XANES is a powerful experimental technique used to study the local electronic and atomic structure of materials. However, the interpretation of XANES spectra can be complex and challenging due to the complex nature of the physical processes that occur during X-ray absorption. Therefore, computational methods such as DFT are often used to help interpret and analyze XANES spectra. XANES can be used to guide the design of new materials with specific electronic and atomic structures. Computational methods can help predict XANES spectra for hypothetical materials, which can then be used to guide the synthesis and characterization of new materials with desired properties. In the present work, we reported XANES for SnO₂ polymorphs for the first time. Figure 9, shows a comparison between the calculated Sn-K edge and O-K edge spectra for SnO₂ polymorphs. From the XANES spectra, a comprehensive analysis of the electronic structure and geometry of the polymorphs was accomplished. The peaks at the k-edge of the metal in Figure 9 (a), shows show an electronic transition from the Sn 3d-core level to the 2p state and the f state in the conduction band. Each polymorph has a unique bonding type, which may be deduced from the subtle but observable shift in the peaks.

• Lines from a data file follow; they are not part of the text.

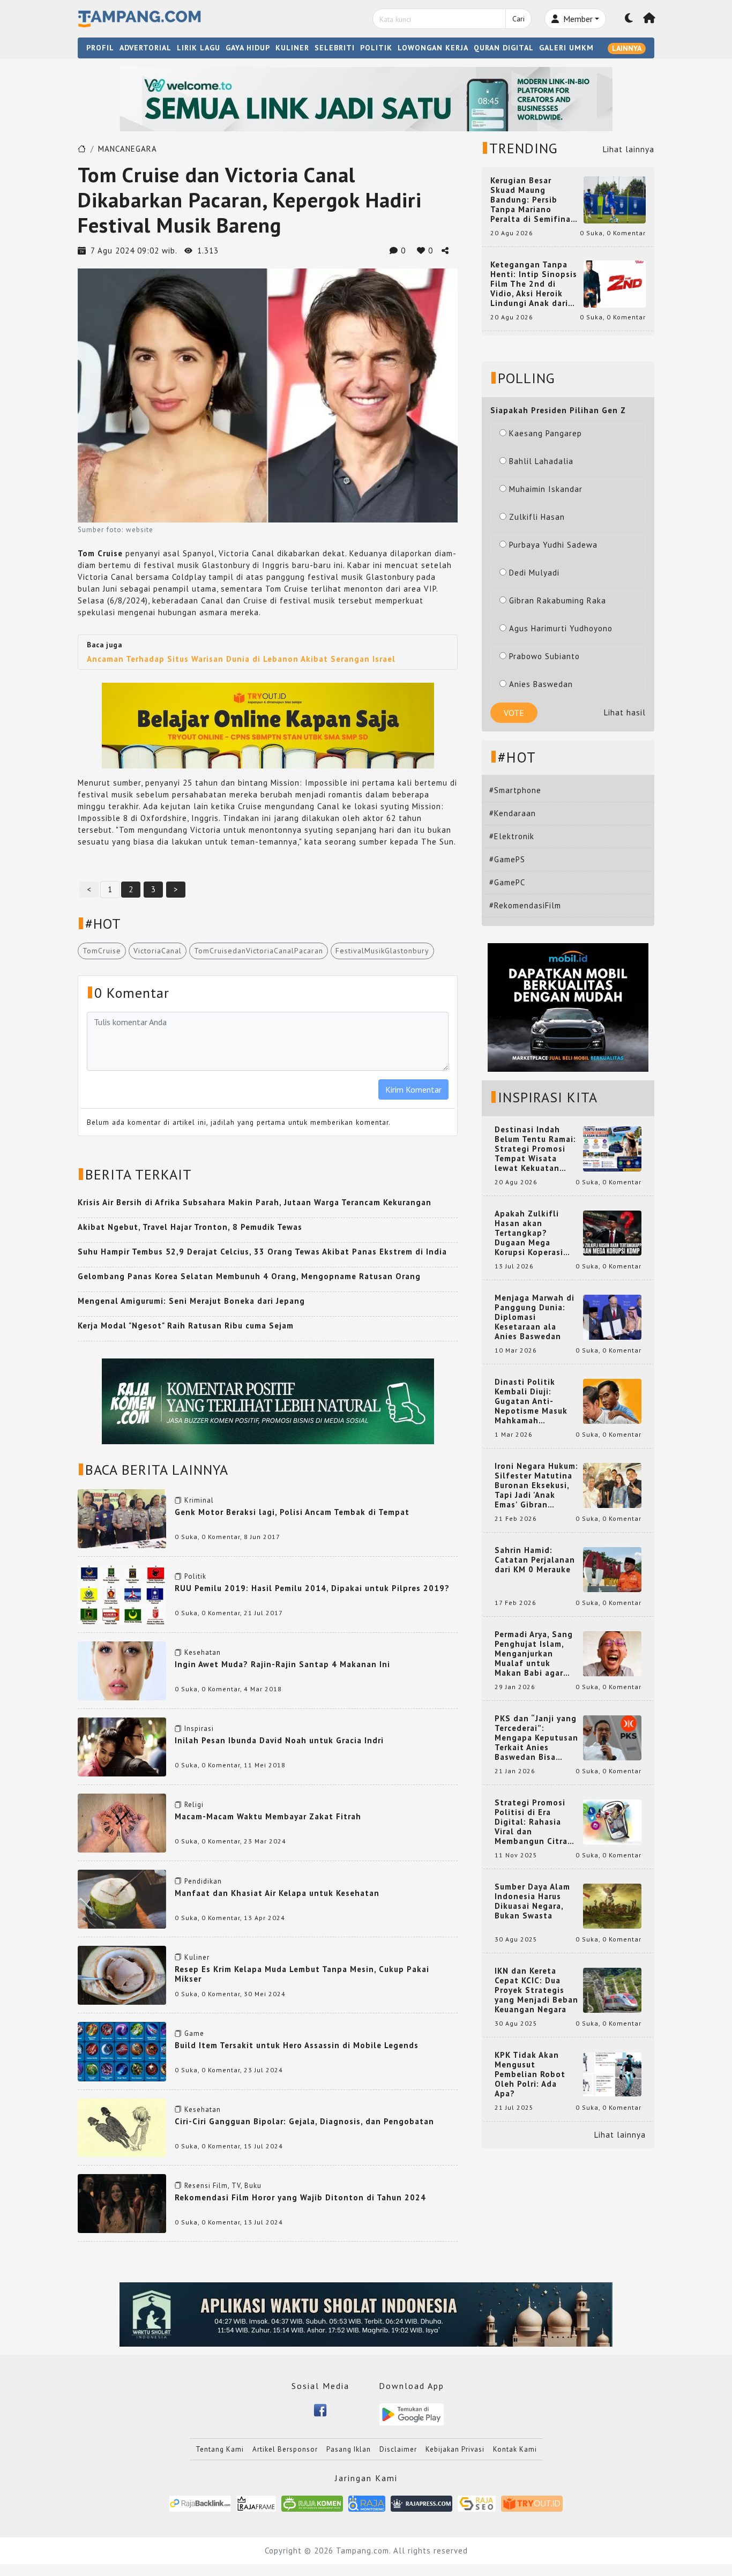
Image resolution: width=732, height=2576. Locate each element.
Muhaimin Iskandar (545, 489)
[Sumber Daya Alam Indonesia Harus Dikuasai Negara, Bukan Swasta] (612, 1905)
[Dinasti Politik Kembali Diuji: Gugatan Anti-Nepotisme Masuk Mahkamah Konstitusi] (612, 1400)
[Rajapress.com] (421, 2502)
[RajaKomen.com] (312, 2502)
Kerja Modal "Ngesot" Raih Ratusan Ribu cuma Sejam (186, 1325)
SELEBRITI (335, 48)
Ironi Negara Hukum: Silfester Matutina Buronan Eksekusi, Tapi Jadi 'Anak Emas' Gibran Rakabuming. (536, 1485)
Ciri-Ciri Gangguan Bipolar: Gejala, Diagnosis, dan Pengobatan (304, 2121)
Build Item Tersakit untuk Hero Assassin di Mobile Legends (297, 2045)
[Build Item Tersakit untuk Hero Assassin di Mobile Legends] (122, 2050)
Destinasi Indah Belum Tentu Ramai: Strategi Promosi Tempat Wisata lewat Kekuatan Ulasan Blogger (535, 1149)
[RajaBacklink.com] (200, 2502)
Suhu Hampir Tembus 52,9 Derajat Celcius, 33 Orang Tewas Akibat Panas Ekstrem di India (262, 1251)
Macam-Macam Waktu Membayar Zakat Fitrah (268, 1816)
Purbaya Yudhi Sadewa (553, 545)
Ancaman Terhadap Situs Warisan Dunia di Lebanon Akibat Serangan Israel (241, 659)
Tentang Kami (220, 2449)
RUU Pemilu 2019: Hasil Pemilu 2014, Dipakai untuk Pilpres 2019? (312, 1588)
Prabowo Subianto (544, 656)
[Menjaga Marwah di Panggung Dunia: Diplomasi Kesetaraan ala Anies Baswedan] (612, 1316)
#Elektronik (511, 836)
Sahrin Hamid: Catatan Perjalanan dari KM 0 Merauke (535, 1559)
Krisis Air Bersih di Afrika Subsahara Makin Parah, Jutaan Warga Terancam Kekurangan (254, 1202)
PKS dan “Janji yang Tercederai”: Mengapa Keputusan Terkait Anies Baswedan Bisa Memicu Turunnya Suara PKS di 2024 (536, 1738)
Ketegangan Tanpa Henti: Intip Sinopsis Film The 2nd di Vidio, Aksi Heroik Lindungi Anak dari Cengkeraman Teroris (533, 284)
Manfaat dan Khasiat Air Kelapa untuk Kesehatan (277, 1893)
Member (577, 18)
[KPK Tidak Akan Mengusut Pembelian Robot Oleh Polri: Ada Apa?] (612, 2074)
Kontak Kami (515, 2449)
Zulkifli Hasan (537, 517)
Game (194, 2033)
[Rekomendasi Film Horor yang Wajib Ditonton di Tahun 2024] (122, 2203)
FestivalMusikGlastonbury (382, 950)
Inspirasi (199, 1728)
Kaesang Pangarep (545, 433)
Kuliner (197, 1957)
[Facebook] (320, 2410)
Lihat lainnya (628, 149)
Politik (195, 1576)
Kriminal (199, 1500)
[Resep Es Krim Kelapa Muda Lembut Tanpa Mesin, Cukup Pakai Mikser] (122, 1974)
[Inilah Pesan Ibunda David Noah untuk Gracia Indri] (122, 1746)
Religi (194, 1804)
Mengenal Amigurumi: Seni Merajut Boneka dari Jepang (191, 1301)
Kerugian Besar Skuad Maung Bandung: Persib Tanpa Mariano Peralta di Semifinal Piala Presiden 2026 (532, 200)
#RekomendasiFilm (525, 905)
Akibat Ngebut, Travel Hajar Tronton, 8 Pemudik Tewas (190, 1227)
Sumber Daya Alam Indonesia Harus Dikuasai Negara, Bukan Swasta (532, 1901)
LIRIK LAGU (198, 48)
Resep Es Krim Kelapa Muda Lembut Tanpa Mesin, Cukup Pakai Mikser (302, 1974)
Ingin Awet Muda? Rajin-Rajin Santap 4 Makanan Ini (282, 1664)
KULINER (292, 48)
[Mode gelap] (629, 19)
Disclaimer (398, 2449)
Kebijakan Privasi (454, 2449)
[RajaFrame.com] (256, 2502)
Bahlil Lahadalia (541, 461)
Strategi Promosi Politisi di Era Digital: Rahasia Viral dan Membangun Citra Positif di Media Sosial (531, 1822)
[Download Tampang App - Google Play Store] (411, 2413)
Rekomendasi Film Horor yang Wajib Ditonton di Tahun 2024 (300, 2197)
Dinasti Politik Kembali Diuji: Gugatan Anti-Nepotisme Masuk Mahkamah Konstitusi (531, 1401)
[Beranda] (649, 19)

Different types of local environments for Sn can be seen in the pre-edge XANES of SnO₂ polymorphs due to the separation of the peaks. Though P4₂/mnm and Pnnm polymorphs have similar spectra, the energy difference in the prominent peak was 0.01 eV. Except for Pa$\stackrel{-}{3}$ and Pnma polymorphs remaining, the polymorphs has three peak in the lower energy pre-edge region near 546, 548 and 548 eV due to increasing distortion of the octahedral environment of Sn with O. But for the Pnma case it appears at 553, 554, 557 eV. The absorption edge of the I4/m polymorph is 545 eV and we noticed from the spectra that the absorption edges of the seven SnO₂ polymorphs were not much deviated. The absorption edge of Pmna is deviated from P4₂/mnm by 0.9 %, which is the maximum deviated polymorph. Because of this, the Sn⁴⁺ oxidation state predominates in all of the different polymorphs. Furthermore, distinct occupancy of tetrahedral and octahedral sites is possible in such phases during doping in the core polymorphs. Likewise, Figure 9 (b), depicts the oxygen geometry of polymorphs.

4. Conclusion

This study is the first to investigate the optical characteristics of seven SnO₂ polymorphs for their potential use as an energy material. The results obtained for the optical properties were summarized as follows.

• The effective mass of electrons and holes in SnO₂ polymorphs is affected by the crystal structure and orientation of the material. As a result, the effective mass can differ when measured along different axes. For instance, the P4₂/mnm and Pnnm polymorphs have lower effective mass compared to other polymorphs, making them more electronically conductive.
• HSE06 is the best functional to describe the optical properties of these materials based on the findings.
• The dielectric functions of the SnO₂ polymorphs were analyzed and different polarization due to the anisotropy of the polymorphs was discovered, varying from 3 % to 11 % in the lower energy range, but it will not affect device fabrication.
• The dielectric constants of the polymorphs I4/m and P4₂/mnm were found to be lower than TiO₂, HfO₂ and ZrO₂, making them the best ETL material compared to other oxides.
• The refractive index of the polymorphs was scattered from 1.5 to 1.8, making it a TCO in solar cells.
• SnO₂ polymorphs can be used as antireflective coatings due to their reflectance of less than 15 % in the infrared and visible spectral regions, especially the newly identified I4/m polymorph with more transparency than rutile.
• The SLME efficiency of P4₂/mnm, Pnnm and Pbca polymorphs is comparable to AgGaSe₂ and CuGaS₂.
• The XANES spectrum revealed structural differences between polymorphs, which can aid in their synthesis. The research on XANES is anticipated to help in the synthesis of many SnO₂ polymorphs.